Researchers have historically built these systems by analyzing the frequency of a human voice, looking at the texture of skin, measuring facial alignment and proportions, and analyzing the shape of breasts. AGR systems, in other words, have been designed under the presumption that gender is physiologically-rooted wherein the body is the source of a binary gender, male or female.
This design shortcoming has real consequences, and the problems will only be compounded as they’re added to other surveillance systems.
This isn’t just about calling out the evident biases of Amazon’s engineers. The real concern here is that these biases are so deeply embedded into the very structure of an institution as powerful as Amazon, which deploys technology for our schools, businesses, and governments. As writer and educator Janus Rose points out, “If we allow these assumptions to be built into systems that control people’s access to things like healthcare, financial assistance or even bathrooms, the resulting technologies will gravely impact trans people’s ability to live in society.”
Rose points out that AGR has already been used to bizarre effect:
Evidence of this problem can already be found in the wild. In 2017, a Reddit user discovered a creepy advertisement at a pizza restaurant in Oslo, which used face recognition to spy on passers-by. When the ad crashed, its display revealed it was categorising people who walked past based on gender, ethnicity and age. If the algorithm determined you were male, the display would show an advertisement for pizza. If it read you as female, the ad would change to show a salad.
The problem is, in other words, both larger and more intimate than just how it might be used by police. We can envision, for instance, a world in which this AGR system implemented in an office in the form of prohibiting someone of the “wrong” gender to enter a bathroom. With this technology, it’s entirely possible that a trans individual would unable to use a single bathroom in the building.
We reached out to all the companies using Rekognition for facial analysis as listed on Amazon’s information page for the product. Only two got back to us in a meaningful way. One was Limbik, a startup that uses machine learning to help companies understand whether their videos are being watched, and by who. They told us that Amazon’s binary gender settings posed a problem for them: “We have noticed this as an issue for us, as the better we can tag videos with proper tags the more accurate we can be with predictions and improvement recommendations.
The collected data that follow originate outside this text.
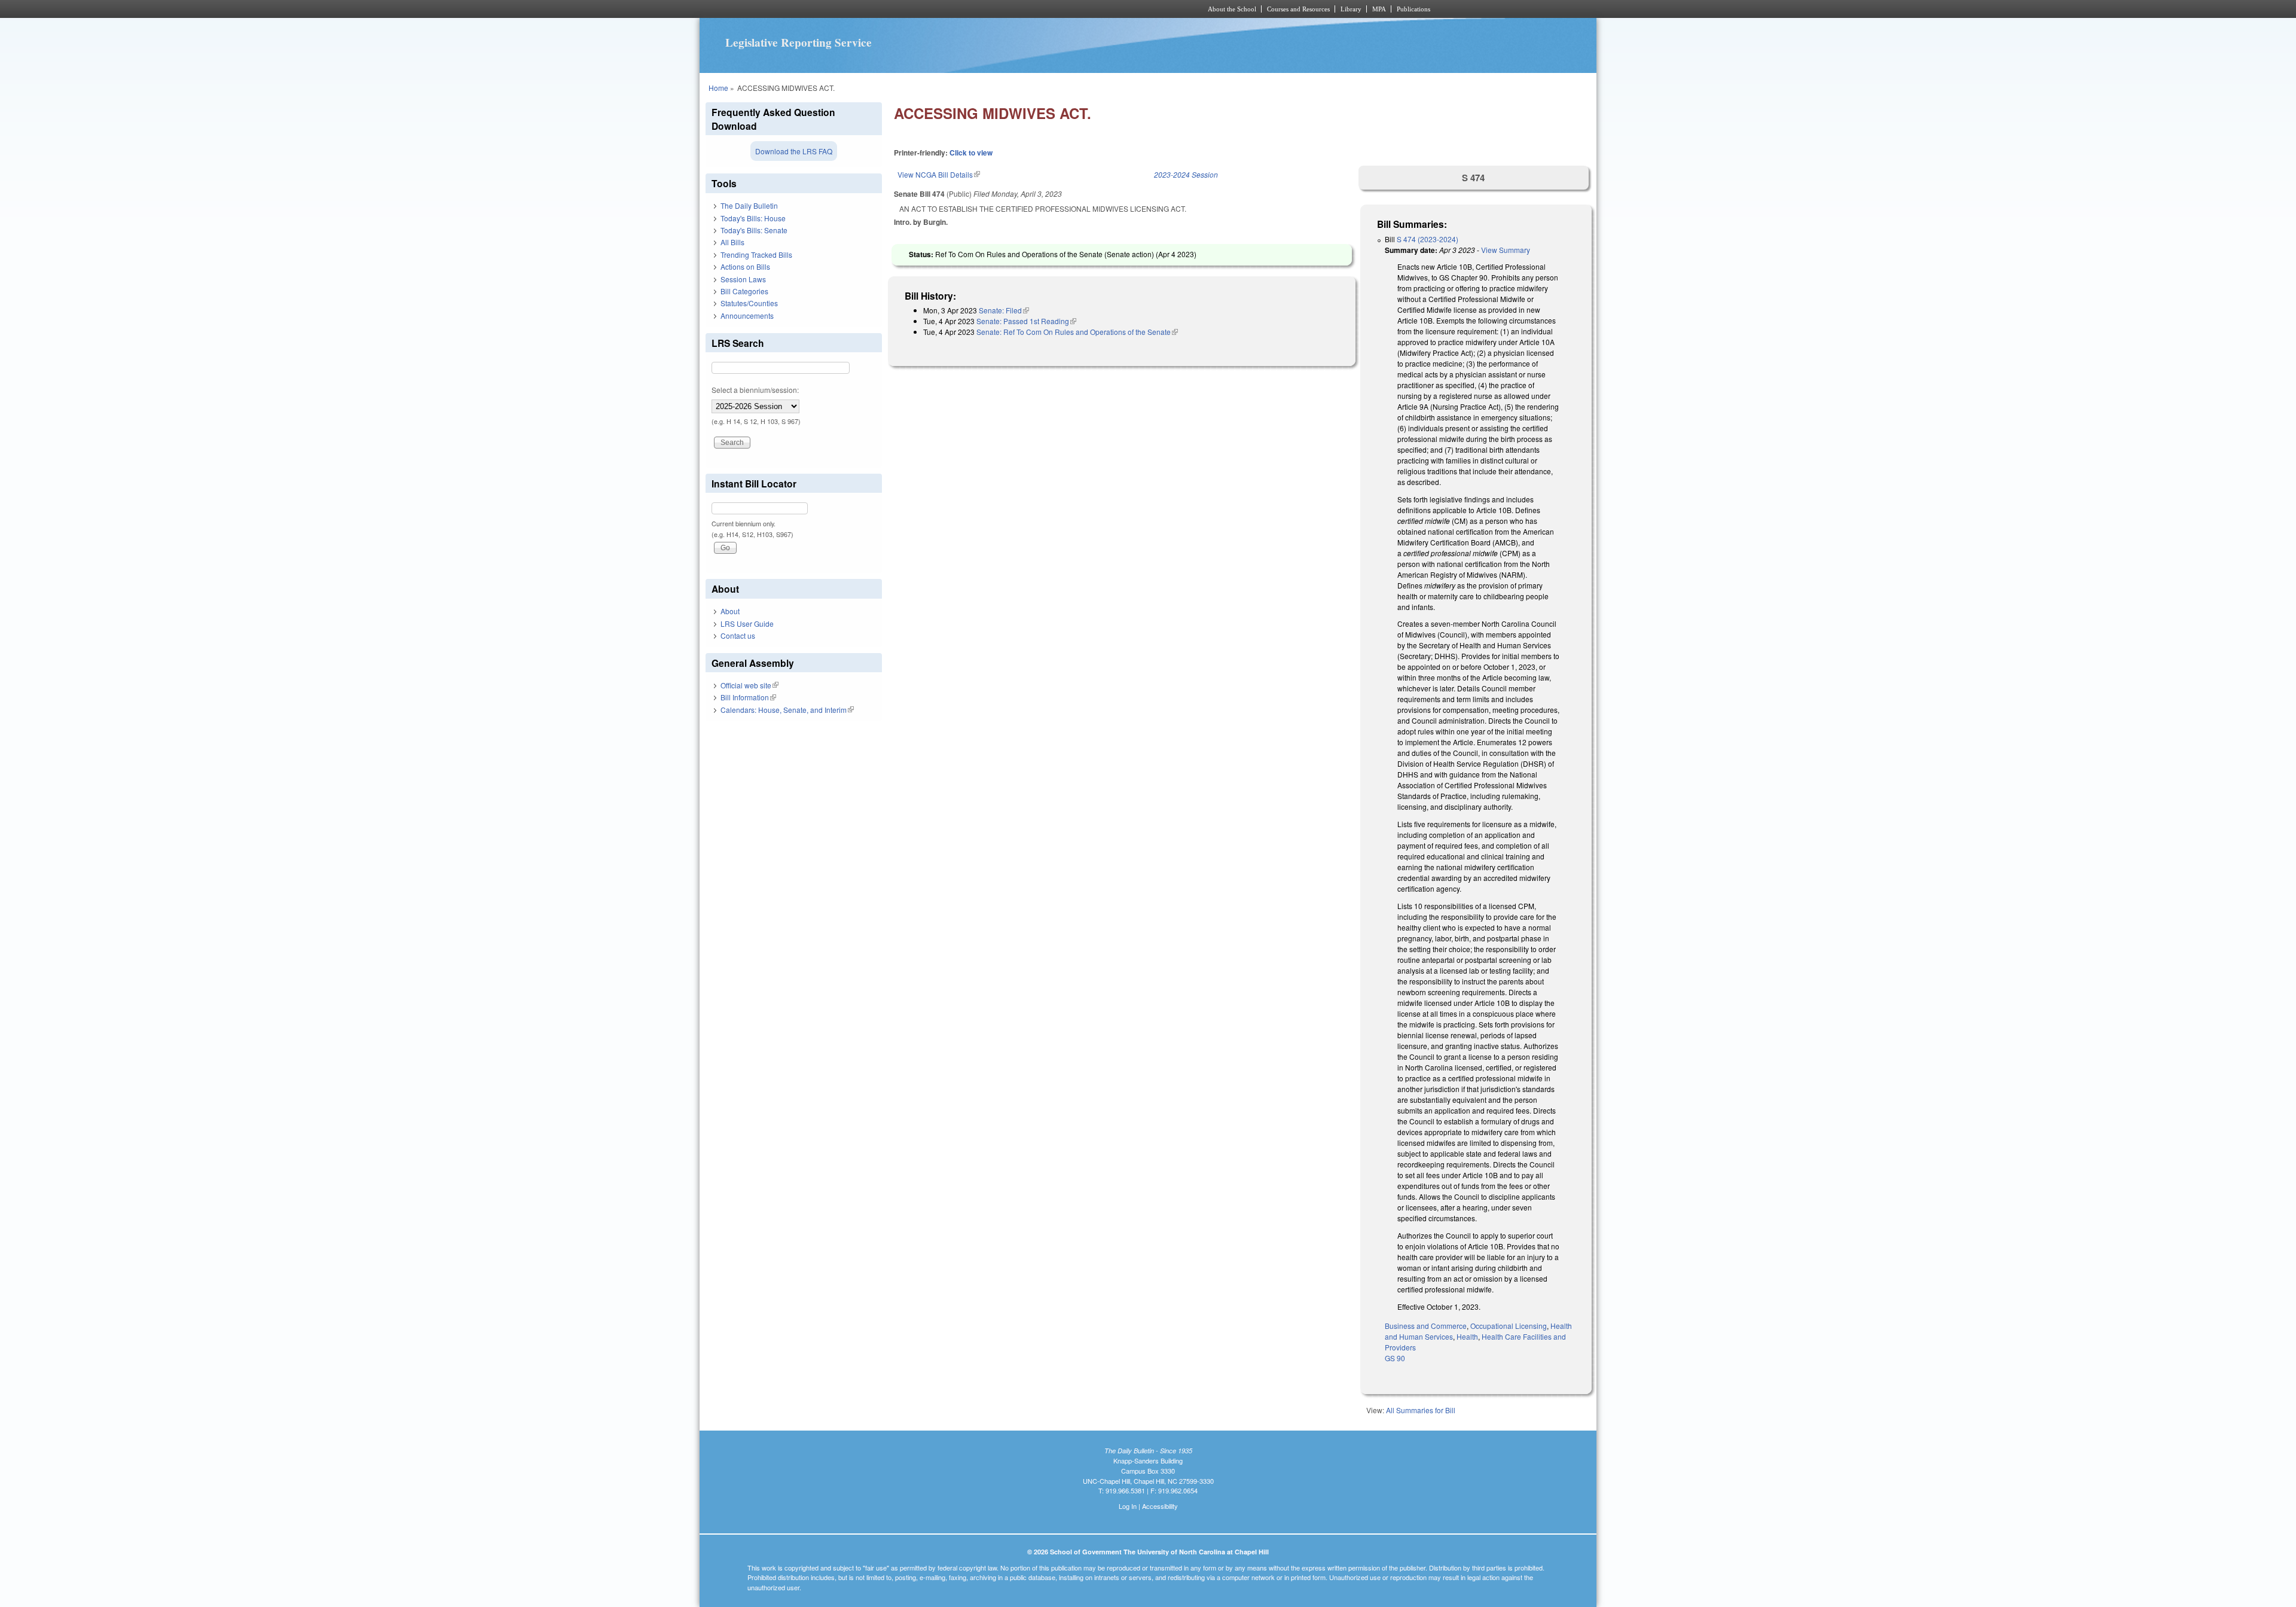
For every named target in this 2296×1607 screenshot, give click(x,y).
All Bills (732, 242)
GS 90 (1395, 1358)
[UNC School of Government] (990, 9)
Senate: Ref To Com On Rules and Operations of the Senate (1077, 332)
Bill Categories (744, 291)
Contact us (737, 635)
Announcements (747, 315)
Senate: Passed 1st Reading (1026, 321)
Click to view (971, 152)
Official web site (749, 685)
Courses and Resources (1298, 9)
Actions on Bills (745, 266)
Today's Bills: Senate (753, 230)
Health (1467, 1336)
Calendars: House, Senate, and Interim (787, 710)
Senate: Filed (1004, 310)
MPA (1379, 9)
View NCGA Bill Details (938, 174)
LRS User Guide (747, 623)
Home (718, 88)
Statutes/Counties (749, 303)
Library (1351, 9)
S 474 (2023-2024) (1427, 239)
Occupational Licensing (1508, 1326)
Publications (1413, 9)
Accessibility (1160, 1506)
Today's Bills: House (753, 218)
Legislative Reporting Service (798, 42)
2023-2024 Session (1186, 174)
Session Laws (743, 279)
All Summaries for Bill (1420, 1410)
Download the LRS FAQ (793, 151)
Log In (1128, 1506)
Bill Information (748, 697)
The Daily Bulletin (749, 205)
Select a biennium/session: (755, 390)
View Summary (1505, 250)
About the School (1232, 9)
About (730, 611)
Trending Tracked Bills (756, 254)
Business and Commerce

It would be best if we could get this type of information as it would help us categorize videos better and help with prediction.”
Without that information, Limbik added, they have to specify to customers what their analysis, using Rekognition, does and doesn’t do. “Since Rekognition only returns a binary value for gender, we have to make sure that, to customers, we specify that it is biological sex that is examined and not gender specifically and that it isn’t perfect. We have internal conversations about this issue and have discussed remedies but as we can have upwords of 1000 tags connected to a video coming from other Rekognition services, our internal tagging methods, manual human tagging and other methods, we haven’t found a good way to address this.”
Arguably, no one will find a “good way to address this,” or one that even remotely repairs the potential harms that Rekognition could do to vulnerable populations. That Amazon is pushing software like this at a time when trans rights are under full on assault by the Trump administration indicates that Amazon, intentionally or not, is working against the interests of some of society’s most vulnerable members. This is not a theoretical concern. It’s an urgent one, and the dystopic implications of how it might be used are getting more real every day.
Correction: An earlier version of this post misidentified Os Keyes as a PhD. They are a PhD student.